La meilleure solution

La solution préconisée par Québec est tirée presque mot pour mot du rapport du Groupe de travail sur le jeu en ligne, présidée par Louise Nadeau, qui s'en est réjouie, dans un entretien téléphonique hier.

«Je ressens un grand bonheur, parce que nous avons travaillé pendant trois ans avec des fonds publics, s'est-elle confié. On a essayé de dégager, à partir des ressources que nous avions, qu'elles étaient les meilleures pratiques en Occident en matière de jeu en ligne. En l'absence de modifications au Code criminel, la solution est effectivement de donner des contrats.»

En vertu du modèle proposé, «un joueur du Québec qui, par exemple, tenterait d'accéder directement à PokerStars.com serait automatiquement redirigé vers le portail gouvernemental à partir duquel il pourrait accéder aux jeux de PokerStars, explique-t-on dans le rapport Nadeau. Il en découle qu'un tel modèle représente une augmentation de l'offre légale de jeu en ligne rendue disponible aux Québécois.»

L'exemple italien

Mme Nadeau, professeure de psychologie à l'Université de Montréal, reconnaît qu'il est possible que la proposition de filtrer les sites illégaux fasse l'objet de poursuites devant les tribunaux.

«Ça pose tout un ensemble de questions de droit auxquelles nous n'avons pas répondu, car ça dépassait notre mandat, a-t-elle dit. Pourquoi en effet bloquer des sites de jeux illégaux et pas les sites de pornographie juvénile?», s'est-elle demandé à voix haute.

Ailleurs dans le monde, l'Italie bloque les sites de jeux illégaux. «Grâce à ces lois, plus de 2000 sites de jeu en ligne sont bloqués en Italie», lit-on dans le rapport du Groupe de travail sur le jeu en ligne.

Au Royaume-Uni, l'organisme régulateur, la Gambling Commission, s'attaque plutôt aux sites qui diffusent des publicités. «Si le site internet du quotidien The Guardian diffuse une publicité d'un site de jeu illégal, a donné en exemple sa présidente, la Gambling Commission menacera de poursuivre le Guardian

Amaya prête à négocier avec Loto-Québec

Le plus important exploitant de sites de poker en ligne de la planète, la québécoise Amaya qui exploite les sites PokerStars et Full Tilt, applaudit la volonté du gouvernement québécois de légaliser le jeu en ligne qui provient de l'entreprise privée.

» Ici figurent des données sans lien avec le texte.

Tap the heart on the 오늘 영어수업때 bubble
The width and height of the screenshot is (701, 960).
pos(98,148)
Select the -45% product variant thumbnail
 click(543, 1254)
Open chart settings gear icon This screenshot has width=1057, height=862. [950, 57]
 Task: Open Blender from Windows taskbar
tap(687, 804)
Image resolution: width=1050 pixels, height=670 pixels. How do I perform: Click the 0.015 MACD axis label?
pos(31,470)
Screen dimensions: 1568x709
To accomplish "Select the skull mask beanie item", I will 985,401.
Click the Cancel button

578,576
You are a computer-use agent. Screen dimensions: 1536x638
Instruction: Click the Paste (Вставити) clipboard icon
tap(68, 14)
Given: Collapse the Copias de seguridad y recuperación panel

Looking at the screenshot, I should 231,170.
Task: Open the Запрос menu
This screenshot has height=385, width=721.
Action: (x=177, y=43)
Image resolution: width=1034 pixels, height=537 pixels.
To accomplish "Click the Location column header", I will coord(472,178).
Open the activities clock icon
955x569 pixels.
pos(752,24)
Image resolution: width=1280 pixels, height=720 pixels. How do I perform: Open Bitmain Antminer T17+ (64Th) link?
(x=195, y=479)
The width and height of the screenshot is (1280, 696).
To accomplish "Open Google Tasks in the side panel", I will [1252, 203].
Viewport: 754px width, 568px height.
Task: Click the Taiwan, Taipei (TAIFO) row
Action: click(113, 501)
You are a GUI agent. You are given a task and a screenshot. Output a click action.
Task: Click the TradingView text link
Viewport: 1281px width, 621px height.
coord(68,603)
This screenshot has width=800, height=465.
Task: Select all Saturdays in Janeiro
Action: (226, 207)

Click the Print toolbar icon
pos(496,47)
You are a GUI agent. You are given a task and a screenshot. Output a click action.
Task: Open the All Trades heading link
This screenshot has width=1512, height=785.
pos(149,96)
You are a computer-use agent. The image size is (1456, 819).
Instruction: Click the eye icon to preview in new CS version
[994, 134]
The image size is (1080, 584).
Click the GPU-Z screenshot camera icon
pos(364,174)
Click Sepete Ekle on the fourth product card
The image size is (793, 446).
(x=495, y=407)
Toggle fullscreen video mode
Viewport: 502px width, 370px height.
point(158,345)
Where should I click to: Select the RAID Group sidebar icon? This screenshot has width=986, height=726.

«Nous avons lu le discours du budget avec beaucoup d'intérêt et nous sommes heureux de voir le gouvernement chercher des façons de travailler avec le secteur privé et ainsi contribuer à la croissance de Loto-Québec, au bénéfice des contribuables et de la protection des consommateurs», a écrit Amaya dans un courriel, transmis à La Presse Affaires par son directeur des communications Pierre-Paul Côté.

«Amaya est depuis un certain temps déjà un partenaire sous licence de Loto-Québec, en fournissant autant des jeux en ligne que terrestres.

«À titre de leader mondial des jeux en ligne, Amaya serait heureux d'élargir son partenariat avec Loto-Québec et participer au processus nécessaire pour devenir un fournisseur de jeu en ligne accrédité par Loto-Québec et aider à définir les futures orientations de jeux en ligne.»